明鏡洞をバックに記念写真に納まる自転車を楽しむ会の参加者ら=昨年12月11日、高浜町事代

 国の「ナショナルサイクルルート」指定に向け、整備が進められている福井県嶺南6市町を結ぶ自転車道「若狭湾サイクリングルート(愛称・わかさいくる)」。同ルート推進協議会は「住民や事業者がサイクリストを温かく迎え入れる態勢を整えることが重要」とし、ワークショップ(WS)やセミナーを積極的に開催し地元の機運醸成を図っている。

 ■全国で6ルート

 JR敦賀駅から若狭高浜駅を結ぶ全長126キロのわかさいくるのテーマは「敦賀若狭の海湖(うみ)を楽しむ!!」。若狭湾や三方五湖の大自然を満喫できるほか、気比神宮(敦賀市)や明鏡洞(高浜町)などの観光地も巡る。

 推進協議会は一昨年6月に発足し、県や嶺南6市町、観光・商工団体などで構成。国の第2次自転車活用推進計画期間(2025年度まで)内の指定を目指している。

 ナショナルサイクルルートは現在、しまなみ海道サイクリングロード(広島県~愛媛県)やビワイチ(滋賀県)、トカプチ400(北海道)など6ルートが選ばれている。指定要件には▽サイクルツーリズムの推進に資する魅力的で安全なルートである▽誰もが安全・快適に走行できる環境を備えている▽多様な交通手段に対応したゲートウエーが整備されている▽誰もがどこでも容易に情報が得られる環境を備えている―などがある。

 ■地元盛り上げへ

 「わかさいくるはきれいな風景やおいしい食べ物、歴史や自然が自転車を通じてもっとよく感じられる。世界に誇れるサイクリングルートだと地元の方に気付いてほしい」。昨年11月に同市松原公民館で開かれた地域住民らを対象にしたセミナー。講師を務めた推進協議会アドバイザーで、ナショナルサイクルルート選考委員の高橋幸博さんは強く訴えた。

 推進協議会の担当者も「地元の人が盛り上がることで嶺南の活性化につながる」と力を込める。本年度は事業者向けのWSを4回実施。セミナーは12月に高浜町高浜公民館でも開いた。情報発信強化のため、わかさいくる公式の各種交流サイト(SNS)も6月に開設した。

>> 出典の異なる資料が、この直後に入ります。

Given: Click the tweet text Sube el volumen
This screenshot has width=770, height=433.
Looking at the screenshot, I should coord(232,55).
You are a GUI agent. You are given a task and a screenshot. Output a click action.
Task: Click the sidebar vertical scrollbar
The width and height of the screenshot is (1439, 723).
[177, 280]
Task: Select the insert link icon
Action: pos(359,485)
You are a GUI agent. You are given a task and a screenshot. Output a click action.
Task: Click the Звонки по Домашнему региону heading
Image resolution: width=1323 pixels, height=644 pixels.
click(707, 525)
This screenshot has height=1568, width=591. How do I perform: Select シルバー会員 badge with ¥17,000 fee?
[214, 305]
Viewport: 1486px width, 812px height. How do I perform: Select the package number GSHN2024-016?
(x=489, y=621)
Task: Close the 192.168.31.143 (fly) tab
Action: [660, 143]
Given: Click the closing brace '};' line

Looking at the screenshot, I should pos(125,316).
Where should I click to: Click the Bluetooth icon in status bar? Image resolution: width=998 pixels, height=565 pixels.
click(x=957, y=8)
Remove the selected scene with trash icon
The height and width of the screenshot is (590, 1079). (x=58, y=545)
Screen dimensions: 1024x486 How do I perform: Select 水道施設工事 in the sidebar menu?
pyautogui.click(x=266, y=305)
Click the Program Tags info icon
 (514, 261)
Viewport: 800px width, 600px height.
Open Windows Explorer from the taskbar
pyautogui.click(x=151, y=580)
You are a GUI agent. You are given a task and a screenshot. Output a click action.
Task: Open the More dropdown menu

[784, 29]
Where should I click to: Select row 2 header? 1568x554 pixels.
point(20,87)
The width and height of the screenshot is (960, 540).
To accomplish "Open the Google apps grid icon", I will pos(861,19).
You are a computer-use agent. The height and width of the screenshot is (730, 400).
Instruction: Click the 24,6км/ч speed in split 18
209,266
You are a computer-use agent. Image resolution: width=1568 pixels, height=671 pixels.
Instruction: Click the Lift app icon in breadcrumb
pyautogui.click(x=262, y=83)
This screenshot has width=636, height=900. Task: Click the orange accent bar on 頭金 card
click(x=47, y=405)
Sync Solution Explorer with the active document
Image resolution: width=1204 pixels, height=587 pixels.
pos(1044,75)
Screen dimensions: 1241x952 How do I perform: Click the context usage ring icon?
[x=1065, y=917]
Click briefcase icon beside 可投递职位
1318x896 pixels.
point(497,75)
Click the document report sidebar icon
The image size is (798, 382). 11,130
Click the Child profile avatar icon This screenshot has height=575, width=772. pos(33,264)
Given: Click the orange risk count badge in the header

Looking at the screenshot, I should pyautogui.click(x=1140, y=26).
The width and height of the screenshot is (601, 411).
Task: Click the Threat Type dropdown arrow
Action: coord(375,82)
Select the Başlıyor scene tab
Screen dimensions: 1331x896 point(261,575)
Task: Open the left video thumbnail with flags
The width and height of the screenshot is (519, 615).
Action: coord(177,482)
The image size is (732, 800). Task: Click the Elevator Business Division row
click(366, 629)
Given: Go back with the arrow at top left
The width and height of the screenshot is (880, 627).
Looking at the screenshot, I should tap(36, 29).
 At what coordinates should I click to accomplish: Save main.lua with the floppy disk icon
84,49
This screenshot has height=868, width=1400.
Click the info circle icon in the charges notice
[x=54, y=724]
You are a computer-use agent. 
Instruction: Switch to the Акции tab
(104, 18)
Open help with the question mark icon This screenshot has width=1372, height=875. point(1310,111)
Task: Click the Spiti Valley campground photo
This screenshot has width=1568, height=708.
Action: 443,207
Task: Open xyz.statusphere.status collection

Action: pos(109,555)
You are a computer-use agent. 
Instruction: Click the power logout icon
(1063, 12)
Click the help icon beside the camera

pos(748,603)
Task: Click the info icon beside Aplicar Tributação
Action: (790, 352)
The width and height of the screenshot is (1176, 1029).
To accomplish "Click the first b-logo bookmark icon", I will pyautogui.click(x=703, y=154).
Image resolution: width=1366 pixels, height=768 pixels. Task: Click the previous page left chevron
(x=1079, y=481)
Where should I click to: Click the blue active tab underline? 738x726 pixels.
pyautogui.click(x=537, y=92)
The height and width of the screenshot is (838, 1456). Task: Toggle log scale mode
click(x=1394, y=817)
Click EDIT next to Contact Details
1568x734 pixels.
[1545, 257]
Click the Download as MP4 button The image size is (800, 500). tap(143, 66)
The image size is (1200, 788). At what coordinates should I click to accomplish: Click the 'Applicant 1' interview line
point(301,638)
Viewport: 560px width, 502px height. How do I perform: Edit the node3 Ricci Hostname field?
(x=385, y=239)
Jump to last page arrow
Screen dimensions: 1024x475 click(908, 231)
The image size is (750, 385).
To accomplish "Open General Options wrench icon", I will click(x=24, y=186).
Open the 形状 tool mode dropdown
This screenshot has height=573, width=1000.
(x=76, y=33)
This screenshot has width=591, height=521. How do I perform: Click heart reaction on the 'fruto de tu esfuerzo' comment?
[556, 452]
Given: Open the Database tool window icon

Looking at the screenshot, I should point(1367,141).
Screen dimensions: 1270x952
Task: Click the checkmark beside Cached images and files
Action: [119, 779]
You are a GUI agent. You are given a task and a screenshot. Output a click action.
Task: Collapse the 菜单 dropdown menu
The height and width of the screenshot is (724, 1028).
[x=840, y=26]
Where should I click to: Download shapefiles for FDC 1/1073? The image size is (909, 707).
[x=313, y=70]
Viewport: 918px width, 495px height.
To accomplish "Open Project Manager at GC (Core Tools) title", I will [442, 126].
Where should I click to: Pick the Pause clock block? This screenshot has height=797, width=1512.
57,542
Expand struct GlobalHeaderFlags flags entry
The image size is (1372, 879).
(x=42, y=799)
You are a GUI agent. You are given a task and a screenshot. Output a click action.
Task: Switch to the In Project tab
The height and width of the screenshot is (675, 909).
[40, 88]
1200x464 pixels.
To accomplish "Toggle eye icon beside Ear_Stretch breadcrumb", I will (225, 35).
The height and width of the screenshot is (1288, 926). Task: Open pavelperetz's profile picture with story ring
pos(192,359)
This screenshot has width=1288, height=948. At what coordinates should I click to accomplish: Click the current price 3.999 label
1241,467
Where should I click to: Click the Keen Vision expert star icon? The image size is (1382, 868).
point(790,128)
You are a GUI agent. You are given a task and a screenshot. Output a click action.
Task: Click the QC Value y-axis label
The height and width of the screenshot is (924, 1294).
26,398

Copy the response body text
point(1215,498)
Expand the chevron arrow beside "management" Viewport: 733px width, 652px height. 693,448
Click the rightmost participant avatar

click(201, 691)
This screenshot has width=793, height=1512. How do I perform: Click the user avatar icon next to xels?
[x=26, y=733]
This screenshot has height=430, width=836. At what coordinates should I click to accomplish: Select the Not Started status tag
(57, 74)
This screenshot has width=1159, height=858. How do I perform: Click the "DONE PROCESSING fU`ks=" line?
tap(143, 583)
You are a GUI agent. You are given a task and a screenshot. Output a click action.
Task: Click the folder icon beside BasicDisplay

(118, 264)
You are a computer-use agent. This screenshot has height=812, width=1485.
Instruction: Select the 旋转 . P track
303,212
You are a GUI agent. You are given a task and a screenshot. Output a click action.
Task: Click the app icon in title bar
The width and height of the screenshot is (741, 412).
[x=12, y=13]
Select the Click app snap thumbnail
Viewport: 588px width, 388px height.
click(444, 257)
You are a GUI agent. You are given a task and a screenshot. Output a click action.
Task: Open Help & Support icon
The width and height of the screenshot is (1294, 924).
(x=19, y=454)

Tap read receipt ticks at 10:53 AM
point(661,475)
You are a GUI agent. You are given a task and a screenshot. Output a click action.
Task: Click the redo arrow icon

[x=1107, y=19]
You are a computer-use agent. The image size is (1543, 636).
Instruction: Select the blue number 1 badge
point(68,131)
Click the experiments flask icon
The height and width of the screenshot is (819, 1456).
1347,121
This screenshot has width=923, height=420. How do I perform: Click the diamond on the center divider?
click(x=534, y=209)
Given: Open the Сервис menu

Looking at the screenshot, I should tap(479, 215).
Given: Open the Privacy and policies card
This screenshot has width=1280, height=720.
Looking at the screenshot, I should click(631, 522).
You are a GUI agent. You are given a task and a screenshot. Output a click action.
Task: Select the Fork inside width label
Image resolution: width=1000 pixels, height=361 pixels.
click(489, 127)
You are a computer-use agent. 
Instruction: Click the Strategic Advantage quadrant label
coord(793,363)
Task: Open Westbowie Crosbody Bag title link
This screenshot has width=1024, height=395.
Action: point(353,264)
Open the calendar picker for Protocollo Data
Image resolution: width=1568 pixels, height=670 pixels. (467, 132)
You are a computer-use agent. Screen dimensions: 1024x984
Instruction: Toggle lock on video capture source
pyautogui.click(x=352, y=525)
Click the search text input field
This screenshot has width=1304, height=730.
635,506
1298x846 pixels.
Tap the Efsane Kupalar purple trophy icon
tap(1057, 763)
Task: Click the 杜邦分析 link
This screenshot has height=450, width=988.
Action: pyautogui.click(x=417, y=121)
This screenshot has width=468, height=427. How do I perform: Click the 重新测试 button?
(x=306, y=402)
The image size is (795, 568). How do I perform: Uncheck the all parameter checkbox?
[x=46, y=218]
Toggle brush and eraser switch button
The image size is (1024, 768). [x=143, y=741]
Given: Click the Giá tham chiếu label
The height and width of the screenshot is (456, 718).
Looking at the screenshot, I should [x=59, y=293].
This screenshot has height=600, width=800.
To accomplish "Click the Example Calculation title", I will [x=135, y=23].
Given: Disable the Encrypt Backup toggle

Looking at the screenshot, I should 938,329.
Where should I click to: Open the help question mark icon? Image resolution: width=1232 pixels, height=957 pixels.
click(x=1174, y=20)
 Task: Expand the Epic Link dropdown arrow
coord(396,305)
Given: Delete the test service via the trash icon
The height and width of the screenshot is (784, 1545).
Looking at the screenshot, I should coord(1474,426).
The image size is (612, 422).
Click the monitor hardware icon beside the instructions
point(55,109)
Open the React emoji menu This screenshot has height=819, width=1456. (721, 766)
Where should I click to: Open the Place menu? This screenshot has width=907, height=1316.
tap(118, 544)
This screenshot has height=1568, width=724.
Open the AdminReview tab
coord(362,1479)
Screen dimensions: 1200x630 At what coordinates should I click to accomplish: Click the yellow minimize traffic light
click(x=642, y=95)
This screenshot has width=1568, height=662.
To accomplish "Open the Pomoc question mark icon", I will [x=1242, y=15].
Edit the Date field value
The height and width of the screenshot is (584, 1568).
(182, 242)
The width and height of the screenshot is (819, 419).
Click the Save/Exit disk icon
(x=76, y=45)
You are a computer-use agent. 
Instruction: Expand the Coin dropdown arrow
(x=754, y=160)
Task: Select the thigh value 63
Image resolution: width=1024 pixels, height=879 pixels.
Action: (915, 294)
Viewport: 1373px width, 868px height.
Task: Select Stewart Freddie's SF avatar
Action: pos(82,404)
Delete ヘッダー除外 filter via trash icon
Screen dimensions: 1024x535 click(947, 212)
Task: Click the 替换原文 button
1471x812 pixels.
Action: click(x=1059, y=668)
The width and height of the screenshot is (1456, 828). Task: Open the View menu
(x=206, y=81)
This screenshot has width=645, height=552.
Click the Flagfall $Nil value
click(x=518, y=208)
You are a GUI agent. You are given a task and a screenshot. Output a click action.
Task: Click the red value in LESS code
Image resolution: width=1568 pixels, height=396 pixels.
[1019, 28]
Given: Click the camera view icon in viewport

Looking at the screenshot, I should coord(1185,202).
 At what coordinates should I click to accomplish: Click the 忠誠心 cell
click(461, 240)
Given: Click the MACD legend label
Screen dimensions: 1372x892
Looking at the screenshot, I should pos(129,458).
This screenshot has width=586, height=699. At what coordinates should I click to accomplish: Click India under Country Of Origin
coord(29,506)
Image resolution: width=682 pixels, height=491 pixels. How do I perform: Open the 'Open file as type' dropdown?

 自転車で観光する魅力を味わってもらおうと、12月には一般社団法人WAKASABAY PRIMEに委託して同町で自転車を楽しむ会を開いた。普段自転車にあまり乗らない参加者もサイクリングを満喫していたという。本年度中に他の市町でも開く予定で、担当者は「多くの人に自転車に関心を持ってもらい、嶺南でのサイクルツーリズムが定着するようにしていきたい」と力を込める。